LOCARNO – Dopo l’espulsione da “Avanti con Ticino&Lavoro”, per Filippo Beltrametti arriva anche una denuncia penale. A presentarla è stata l’Associazione Svizzera-Israele (Sezione Ticino), che definisce “antisemitismo esplicito” i post comparsi sui social del consigliere comunale locarnese. La decisione, confermata da “laRegione”, è stata accompagnata da un appello al Municipio di Locarno affinché “prenda i provvedimenti necessari”.

Secondo l’associazione, le esternazioni di Beltrametti hanno superato “ogni limite”: nei suoi scritti avrebbe dichiarato di “capire” le ragioni di Hitler nello sterminio degli ebrei, rilanciando propaganda e retorica di matrice nazista. Per il presidente della Sezione Ticino, Adrian Weiss, si tratta di “gravissime affermazioni pubbliche che disumanizzano un intero popolo e legittimano la persecuzione su base etnica e religiosa”.

La reazione è stata durissima: “Non è una critica politica, ma antisemitismo puro – afferma l’associazione – un linguaggio che incita all’odio e alla violenza, incompatibile con il ruolo di un rappresentante eletto”. Da qui la denuncia al Ministero pubblico e la richiesta di un segnale chiaro da parte delle istituzioni, del mondo politico e dei media per arginare il dilagare dell’odio antiebraico anche in Svizzera.

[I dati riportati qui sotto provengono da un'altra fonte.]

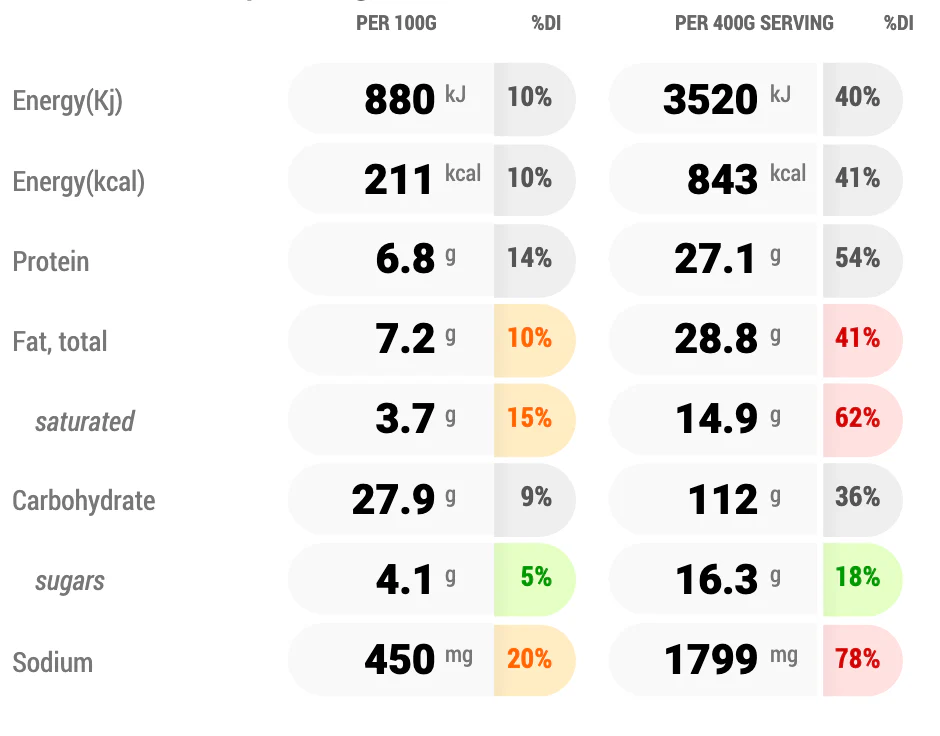Viewport: 940px width, 736px height.
Task: Select the saturated fat label
Action: pos(85,421)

Beltrametti, dal canto suo, respinge le accuse: contattato da laRegione, ha sostenuto che i suoi post sono stati “estrapolati dal contesto” e che le sue prese di posizione erano “critiche politiche verso lo Stato di Israele e le sue politiche, non contro la popolazione israeliana”. A suo dire, “tacciarlo di antisemitismo” per le parole usate sarebbe “ingiusto e diffamatorio”.

L’Associazione Svizzera-Israele ha espresso “profonda indignazione” e ha ricordato episodi recenti, come le contestazioni subite a Lugano dall’attivista Angelica Edna Calò Livnè, candidata al Nobel per la pace, o le aggressioni verbali avvenute durante la Giornata della Memoria. “L’antisemitismo – conclude la nota – è un problema attuale e pericoloso. Occorre una vigilanza attiva e un impegno concreto da parte delle autorità e della società civile”.